Brief >> What is needed here is an exact transcription of the entries that follow.

★ ★ ★

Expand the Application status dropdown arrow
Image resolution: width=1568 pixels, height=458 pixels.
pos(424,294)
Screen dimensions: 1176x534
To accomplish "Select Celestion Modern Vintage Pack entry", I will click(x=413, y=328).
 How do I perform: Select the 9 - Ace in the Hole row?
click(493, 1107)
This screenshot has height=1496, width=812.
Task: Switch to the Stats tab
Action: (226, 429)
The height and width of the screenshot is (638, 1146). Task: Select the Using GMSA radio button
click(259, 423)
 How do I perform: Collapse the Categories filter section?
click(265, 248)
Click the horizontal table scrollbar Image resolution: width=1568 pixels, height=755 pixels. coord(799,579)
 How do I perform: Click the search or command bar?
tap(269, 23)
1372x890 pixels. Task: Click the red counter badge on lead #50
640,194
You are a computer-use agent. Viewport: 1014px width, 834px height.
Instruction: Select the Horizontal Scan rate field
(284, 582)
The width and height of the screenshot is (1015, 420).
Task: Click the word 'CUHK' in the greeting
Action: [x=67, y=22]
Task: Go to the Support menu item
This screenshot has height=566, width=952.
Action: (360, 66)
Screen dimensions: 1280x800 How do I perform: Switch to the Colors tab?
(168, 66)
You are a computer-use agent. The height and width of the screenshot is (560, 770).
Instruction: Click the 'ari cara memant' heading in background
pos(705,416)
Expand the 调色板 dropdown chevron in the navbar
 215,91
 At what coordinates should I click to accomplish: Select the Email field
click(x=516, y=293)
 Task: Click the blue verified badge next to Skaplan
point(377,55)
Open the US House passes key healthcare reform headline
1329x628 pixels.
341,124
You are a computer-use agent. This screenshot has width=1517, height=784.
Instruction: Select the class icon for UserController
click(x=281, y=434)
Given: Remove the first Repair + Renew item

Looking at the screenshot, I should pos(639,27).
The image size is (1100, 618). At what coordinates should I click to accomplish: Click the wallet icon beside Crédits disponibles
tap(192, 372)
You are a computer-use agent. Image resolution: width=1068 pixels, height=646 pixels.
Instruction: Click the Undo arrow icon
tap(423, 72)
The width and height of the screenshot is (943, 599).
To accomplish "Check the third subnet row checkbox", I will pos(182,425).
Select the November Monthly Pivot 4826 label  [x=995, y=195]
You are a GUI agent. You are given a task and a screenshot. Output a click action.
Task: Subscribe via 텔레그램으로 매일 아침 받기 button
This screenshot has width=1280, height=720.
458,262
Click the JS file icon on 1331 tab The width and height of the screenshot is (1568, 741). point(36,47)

★ ★ ★

Task output >>
Expand the Application status dropdown arrow
Image resolution: width=1568 pixels, height=458 pixels.
pos(424,294)
Screen dimensions: 1176x534
To accomplish "Select Celestion Modern Vintage Pack entry", I will click(x=413, y=328).
 How do I perform: Select the 9 - Ace in the Hole row?
click(493, 1107)
This screenshot has height=1496, width=812.
Task: Switch to the Stats tab
Action: (226, 429)
The height and width of the screenshot is (638, 1146). Task: Select the Using GMSA radio button
click(259, 423)
 How do I perform: Collapse the Categories filter section?
click(265, 248)
Click the horizontal table scrollbar Image resolution: width=1568 pixels, height=755 pixels. coord(799,579)
 How do I perform: Click the search or command bar?
tap(269, 23)
1372x890 pixels. Task: Click the red counter badge on lead #50
640,194
You are a computer-use agent. Viewport: 1014px width, 834px height.
Instruction: Select the Horizontal Scan rate field
(284, 582)
The width and height of the screenshot is (1015, 420).
Task: Click the word 'CUHK' in the greeting
Action: [x=67, y=22]
Task: Go to the Support menu item
This screenshot has height=566, width=952.
Action: (360, 66)
Screen dimensions: 1280x800 How do I perform: Switch to the Colors tab?
(168, 66)
You are a computer-use agent. The height and width of the screenshot is (560, 770).
Instruction: Click the 'ari cara memant' heading in background
pos(705,416)
Expand the 调色板 dropdown chevron in the navbar
 215,91
 At what coordinates should I click to accomplish: Select the Email field
click(x=516, y=293)
 Task: Click the blue verified badge next to Skaplan
point(377,55)
Open the US House passes key healthcare reform headline
1329x628 pixels.
341,124
You are a computer-use agent. This screenshot has width=1517, height=784.
Instruction: Select the class icon for UserController
click(x=281, y=434)
Given: Remove the first Repair + Renew item

Looking at the screenshot, I should pos(639,27).
The image size is (1100, 618). At what coordinates should I click to accomplish: Click the wallet icon beside Crédits disponibles
tap(192, 372)
You are a computer-use agent. Image resolution: width=1068 pixels, height=646 pixels.
Instruction: Click the Undo arrow icon
tap(423, 72)
The width and height of the screenshot is (943, 599).
To accomplish "Check the third subnet row checkbox", I will pos(182,425).
Select the November Monthly Pivot 4826 label  [x=995, y=195]
You are a GUI agent. You are given a task and a screenshot. Output a click action.
Task: Subscribe via 텔레그램으로 매일 아침 받기 button
This screenshot has width=1280, height=720.
458,262
Click the JS file icon on 1331 tab The width and height of the screenshot is (1568, 741). point(36,47)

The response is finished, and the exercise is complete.